One lobbyist for Bluink was Lindsay Stevens. Several years back, she was a “Government Affairs Intern” with Johnson & Johnson (who makes vaccines in Canada). The next year she became a legislative assist at Queen’s Park. Interesting career trajectory. Another is Adam Yahn, who has ties to both the Ontario Conservatives, and to the Federal Party. Katlyn Harrison worked briefly as a Parliamentary Assistant before going into lobbying. All are employed by the firm Summa Strategies.
Summa is Chaired by Tim Powers, long time Conservative Party of Canada operative and talking head on the Canadian news.
It has been derided as an insane conspiracy theory that this “pandemic” is being used to bring about societal change, including digital ID. On the other hand, that appear to be exactly where this is heading. And Bluink will be in a position to deliver a combined system soon, if it can’t already.
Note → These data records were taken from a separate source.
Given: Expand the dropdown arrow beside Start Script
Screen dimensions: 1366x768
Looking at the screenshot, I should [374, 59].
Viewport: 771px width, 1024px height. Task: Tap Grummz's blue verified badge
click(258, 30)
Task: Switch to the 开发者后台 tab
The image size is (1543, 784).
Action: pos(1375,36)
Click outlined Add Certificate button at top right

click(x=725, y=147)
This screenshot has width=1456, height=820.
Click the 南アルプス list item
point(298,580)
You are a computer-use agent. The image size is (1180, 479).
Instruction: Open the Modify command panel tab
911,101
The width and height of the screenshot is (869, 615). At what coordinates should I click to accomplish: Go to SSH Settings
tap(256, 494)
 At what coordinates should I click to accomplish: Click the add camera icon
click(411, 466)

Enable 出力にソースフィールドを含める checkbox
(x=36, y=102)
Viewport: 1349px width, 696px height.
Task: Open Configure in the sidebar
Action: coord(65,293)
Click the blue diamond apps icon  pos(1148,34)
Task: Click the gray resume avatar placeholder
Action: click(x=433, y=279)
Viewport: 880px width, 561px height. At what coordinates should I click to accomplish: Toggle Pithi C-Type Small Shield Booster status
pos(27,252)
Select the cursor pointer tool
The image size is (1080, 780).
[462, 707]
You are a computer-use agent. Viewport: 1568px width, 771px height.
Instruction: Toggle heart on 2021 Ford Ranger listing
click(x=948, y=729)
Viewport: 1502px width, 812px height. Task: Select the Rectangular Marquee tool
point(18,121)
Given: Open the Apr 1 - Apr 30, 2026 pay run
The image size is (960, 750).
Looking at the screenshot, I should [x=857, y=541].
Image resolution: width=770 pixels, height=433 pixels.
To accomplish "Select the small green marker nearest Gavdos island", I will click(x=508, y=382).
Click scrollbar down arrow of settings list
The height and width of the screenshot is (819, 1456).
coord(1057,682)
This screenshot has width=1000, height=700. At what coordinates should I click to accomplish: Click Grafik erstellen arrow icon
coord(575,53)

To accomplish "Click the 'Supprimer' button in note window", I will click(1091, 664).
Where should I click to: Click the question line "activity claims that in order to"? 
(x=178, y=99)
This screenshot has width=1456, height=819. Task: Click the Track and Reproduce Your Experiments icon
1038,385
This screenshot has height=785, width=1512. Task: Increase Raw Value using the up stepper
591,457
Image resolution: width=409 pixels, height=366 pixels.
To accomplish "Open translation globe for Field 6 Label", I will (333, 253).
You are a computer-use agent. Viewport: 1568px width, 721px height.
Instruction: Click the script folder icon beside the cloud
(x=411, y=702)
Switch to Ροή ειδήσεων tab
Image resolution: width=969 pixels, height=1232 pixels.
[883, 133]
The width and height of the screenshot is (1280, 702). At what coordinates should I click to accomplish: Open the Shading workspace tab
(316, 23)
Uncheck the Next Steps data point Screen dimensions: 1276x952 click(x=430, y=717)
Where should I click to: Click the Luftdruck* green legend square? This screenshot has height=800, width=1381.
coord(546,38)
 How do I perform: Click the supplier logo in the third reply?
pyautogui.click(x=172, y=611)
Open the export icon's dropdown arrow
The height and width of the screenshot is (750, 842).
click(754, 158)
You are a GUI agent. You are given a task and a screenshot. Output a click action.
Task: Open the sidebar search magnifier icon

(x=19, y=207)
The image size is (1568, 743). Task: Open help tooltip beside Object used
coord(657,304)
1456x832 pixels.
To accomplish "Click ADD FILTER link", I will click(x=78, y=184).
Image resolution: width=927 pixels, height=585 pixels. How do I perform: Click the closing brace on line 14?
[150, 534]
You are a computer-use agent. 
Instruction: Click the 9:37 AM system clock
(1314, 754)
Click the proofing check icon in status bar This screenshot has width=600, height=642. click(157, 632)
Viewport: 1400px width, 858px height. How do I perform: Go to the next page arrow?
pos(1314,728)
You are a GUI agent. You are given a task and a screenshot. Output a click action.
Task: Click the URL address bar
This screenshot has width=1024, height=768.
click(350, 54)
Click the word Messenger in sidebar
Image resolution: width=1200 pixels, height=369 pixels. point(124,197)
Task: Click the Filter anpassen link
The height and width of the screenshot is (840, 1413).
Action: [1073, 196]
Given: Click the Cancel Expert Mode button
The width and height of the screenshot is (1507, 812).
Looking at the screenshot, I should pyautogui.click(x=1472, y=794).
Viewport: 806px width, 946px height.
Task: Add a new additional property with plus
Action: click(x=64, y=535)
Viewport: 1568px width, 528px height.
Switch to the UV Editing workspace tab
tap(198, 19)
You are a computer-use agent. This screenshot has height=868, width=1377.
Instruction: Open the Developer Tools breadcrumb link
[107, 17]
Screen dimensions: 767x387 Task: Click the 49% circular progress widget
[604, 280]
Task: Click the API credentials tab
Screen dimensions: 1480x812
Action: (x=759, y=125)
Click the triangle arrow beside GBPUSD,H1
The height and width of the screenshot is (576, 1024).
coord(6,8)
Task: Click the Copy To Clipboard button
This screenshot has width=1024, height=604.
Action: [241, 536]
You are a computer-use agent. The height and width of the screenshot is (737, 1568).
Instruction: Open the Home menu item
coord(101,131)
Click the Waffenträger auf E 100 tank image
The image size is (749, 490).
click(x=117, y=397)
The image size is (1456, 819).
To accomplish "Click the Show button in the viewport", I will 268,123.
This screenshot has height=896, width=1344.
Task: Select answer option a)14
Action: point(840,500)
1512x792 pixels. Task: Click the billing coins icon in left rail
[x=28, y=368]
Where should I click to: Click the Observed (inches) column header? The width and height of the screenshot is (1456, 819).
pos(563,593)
Attaching vaccine status to something like a driver’s license will make it an actual movement license (credit to RoadToSerfdom), and not just a moniker. Haven’t taken your shots — and boosters — just yet? You won’t be allowed to leave your zone. Considering that Transport Canada is also involved, this isn’t hyperbole.
When Provinces decide that there will no longer be physical service cards, or when Ottawa phases out passports, what will be used to fill the void? S.I.N. card (the white plastic ones) stopped getting produced years ago. This is just an expansion of that idea.
Worth a reminder: The Vaccine Credential Initiative includes the Ontario Ministry of Health. It’s quite possible that this is where it will be launched first.
Bluink themselves explain how their technology works. Tying a medical record to it wouldn’t be a stretch.